# Bianchi Cross Concept Question



## LeeWald (Dec 20, 2006)

I have a cross concept that I've raced on for two seasons. I love the bike, truly. However, it is scandium and I'm wondering how many seasons as a race bike I can really get out of it before I need to worry. Any thoughts on that from those of you who might be racing on the same bike, or know someone who is.


----------



## 32and3cross (Feb 28, 2005)

I would say that you can get quite a few seasons out of it. Of couse that will aslo depend on yoru size and riding style. I wrench for womens team that is sponsored by Binachi and we have scandium bike that are 3 seasons old (and been crashed) that are fine and still in use. All the bikes get checked out reguarly for signs of cracking. As far as the cross concept we have one rider on one it seems well made and should stand up to plenty of abuse just cheak checking the stress points for cracking each time you give it a wash.


----------



## LeeWald (Dec 20, 2006)

*Thanks and one more question*

Thanks for the response. That makes me feel better. The bike still rides really well, but I just needed to hear from other people regarding their experience. One more question. Have any of your riders played with changing out the fork from the Bianchi cross fork with a 50 mm offset, to something like an Alpha Q with a 45 mm offset? I've thought about that but wondered what it would do to the riding characteristics of the bike.


----------



## 32and3cross (Feb 28, 2005)

LeeWald said:


> Thanks for the response. That makes me feel better. The bike still rides really well, but I just needed to hear from other people regarding their experience. One more question. Have any of your riders played with changing out the fork from the Bianchi cross fork with a 50 mm offset, to something like an Alpha Q with a 45 mm offset? I've thought about that but wondered what it would do to the riding characteristics of the bike.


Well as a sponsored team we woudl really have the option of changing the forks, that said no one has complained about the handling in fact the exact opposite. However the only rider we have on a cross concept rides as 49 so changing the fork would also introduce toe lap which IMO on a cross bike is a big no go.


----------



## FatTireFred (Jan 31, 2005)

32and3cross said:


> Well as a sponsored team we woudl really have the option of changing the forks, that said no one has complained about the handling in fact the exact opposite. However the only rider we have on a cross concept rides as 49 so changing the fork would also introduce toe lap which IMO on a cross bike is a big no go.



toe (over)lap is likely gonna be there on any 49 regardless of fork, esp with big tires


----------



## 32and3cross (Feb 28, 2005)

FatTireFred said:


> toe (over)lap is likely gonna be there on any 49 regardless of fork, esp with big tires


But this rider has no toe lap on her cross bike with the stock fork and no toe lap on her 49cm road bike also with a stock fork. In fact as far as I recall none of the riders we have on 49s have complained of toe lap. The only bike we have with possible toe lap might be the same rider's track bike (but i am not sure she has toe lap on that even) but that frame has a 39 rake fork or something.

IMO if you frame has manatory toe lap in a 49 your frame builder does not know their job.


----------



## FatTireFred (Jan 31, 2005)

REQUIRED WORK:
[A] Which distinct usernames appear as post authors in the Bianchi Cross Concept thread? List each one once.
[B] Pick up the Bianchi Cross Concept thread at the point where it stops and keep writing it.
The entries that follow have no connection to the Bianchi Cross Concept thread.

Dataset excerpt:
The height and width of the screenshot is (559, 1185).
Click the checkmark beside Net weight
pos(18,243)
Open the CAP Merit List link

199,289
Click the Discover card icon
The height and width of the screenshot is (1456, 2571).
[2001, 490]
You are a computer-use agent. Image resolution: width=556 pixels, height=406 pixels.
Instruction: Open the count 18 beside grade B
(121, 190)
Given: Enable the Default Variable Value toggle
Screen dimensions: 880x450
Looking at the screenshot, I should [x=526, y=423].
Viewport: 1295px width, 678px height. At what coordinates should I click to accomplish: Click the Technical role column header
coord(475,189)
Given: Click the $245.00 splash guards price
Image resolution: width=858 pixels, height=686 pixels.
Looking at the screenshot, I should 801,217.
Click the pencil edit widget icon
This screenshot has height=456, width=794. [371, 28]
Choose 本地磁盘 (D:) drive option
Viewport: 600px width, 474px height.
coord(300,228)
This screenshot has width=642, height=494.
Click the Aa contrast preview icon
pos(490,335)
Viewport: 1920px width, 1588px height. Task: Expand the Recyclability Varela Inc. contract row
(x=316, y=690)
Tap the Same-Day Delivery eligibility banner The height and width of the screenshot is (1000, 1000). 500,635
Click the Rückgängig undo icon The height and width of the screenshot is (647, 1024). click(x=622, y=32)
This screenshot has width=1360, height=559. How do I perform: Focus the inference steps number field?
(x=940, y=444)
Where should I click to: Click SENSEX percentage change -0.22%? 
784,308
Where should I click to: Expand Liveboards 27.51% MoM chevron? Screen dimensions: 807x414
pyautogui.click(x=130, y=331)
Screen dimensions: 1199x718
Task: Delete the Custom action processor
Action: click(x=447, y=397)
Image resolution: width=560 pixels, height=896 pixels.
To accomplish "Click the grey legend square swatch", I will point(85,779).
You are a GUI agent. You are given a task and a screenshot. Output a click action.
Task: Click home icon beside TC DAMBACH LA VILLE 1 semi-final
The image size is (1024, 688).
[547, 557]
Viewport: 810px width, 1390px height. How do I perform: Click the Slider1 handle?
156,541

EXERCISE ANSWERS:
[A] LeeWald, 32and3cross, FatTireFred

[B]
32and3cross said:


> But this rider has no toe lap on her cross bike with the stock fork and no toe lap on her 49cm road bike also with a stock fork. In fact as far as I recall none of the riders we have on 49s have complained of toe lap. The only bike we have with possible toe lap might be the same rider's track bike (but i am not sure she has toe lap on that even) but that frame has a 39 rake fork or something.
> 
> IMO if you frame has manatory toe lap in a 49 your frame builder does not know their job.




I have a hard time believing all that given that a size 49 San Jose with essentially the exact same geometry has toe overlap. Not to say it ain't true in that one case, but even some larger size San Joses have it. So I guess you are saying Bianchi does not know their job?

Regarding toe overlap in a 49, that is just part of the outcome when building racing bikes so small (with 700c wheels)- it cannot be avoided unless you have extremely slack head tubes and/or extraordinarily long top tubes or other wacky geometry or use very short cranks or set up your cleats weird/have tiny feet. Believe it or not, the majority of small bikes (in the 49-50cm range) with 700c wheels and "normal" geometry have toe overlap but it is generally not a problem.


----------



## 32and3cross (Feb 28, 2005)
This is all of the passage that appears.